TUBERCULOSIS (TB) treatments could be developed following results of a study that has identified a potential new drug target for the condition. A team from the University of Warwick, Coventry, UK, has provided new insights into the structural features of an enzyme that plays a crucial role in the development of TB; this should assist the creation of new treatments that could help to eradicate the condition in the future.
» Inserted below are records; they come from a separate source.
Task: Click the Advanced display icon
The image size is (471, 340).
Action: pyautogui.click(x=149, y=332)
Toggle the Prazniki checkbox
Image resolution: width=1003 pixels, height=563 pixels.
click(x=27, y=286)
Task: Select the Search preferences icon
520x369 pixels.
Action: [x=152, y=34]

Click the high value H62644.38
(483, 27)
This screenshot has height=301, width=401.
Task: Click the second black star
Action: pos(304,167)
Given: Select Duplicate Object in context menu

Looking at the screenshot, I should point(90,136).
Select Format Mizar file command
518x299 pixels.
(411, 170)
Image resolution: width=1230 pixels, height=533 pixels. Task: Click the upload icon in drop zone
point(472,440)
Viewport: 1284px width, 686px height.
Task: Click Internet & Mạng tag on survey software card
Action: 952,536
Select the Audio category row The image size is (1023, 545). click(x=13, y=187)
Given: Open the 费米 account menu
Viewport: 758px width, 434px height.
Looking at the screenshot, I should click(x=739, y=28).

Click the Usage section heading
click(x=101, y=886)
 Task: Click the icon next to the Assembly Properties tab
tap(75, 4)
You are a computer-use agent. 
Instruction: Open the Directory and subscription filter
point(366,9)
Targeting Cell Wall Pathways

There has been a substantial rise in the number of TB cases resistant to currently available therapies in recent years, meaning it is vital that new treatments are developed. Finding ways to disrupt essential pathways in the assembly of the cell wall of the bacterium Mycobacterium tuberculosis (Mtb), which causes TB, was the approach looked at in this new study. This is because Mtb has a distinctive cell wall comprised of unusual sugars and lipids that protect the bacterium from the host environment.

NagA Enzyme

Using X-ray facilities, the team were able to obtain detailed insights into the role and structure of a Mtb enzyme called NagA. This enabled them to find out how this enzyme generates important precursors that play a vital role in the biosynthesis and metabolism of the Mtb cell wall. Crucially, following numerous biochemical and biophysical checks that revealed a molecular image of the NagA, the researchers were able to uncover a unique structural feature of this enzyme. They believe this new information could assist the creation of new molecules that inhibit this pathway, leading to the destruction of TB.

“Promising Drug Target”

Dr Elizabeth Fullam, University of Warwick, who led the team, commented: “In our studies, we have investigated the role of an enzyme in Mtb called NagA. This enzyme is a promising drug target as it is at a crucial metabolic chokepoint in Mtb. This means that a molecule that stops the enzyme from working would be an effective strategy for a drug and therefore it is critical to understand its function.”

She continued: “Our group has identified a weak point within this protein that we can target and will now enable us to design specific molecules to block its function.”

These new findings could therefore prove to be of vital importance; TB is known to cause more deaths than any other infectious disease, including HIV and malaria.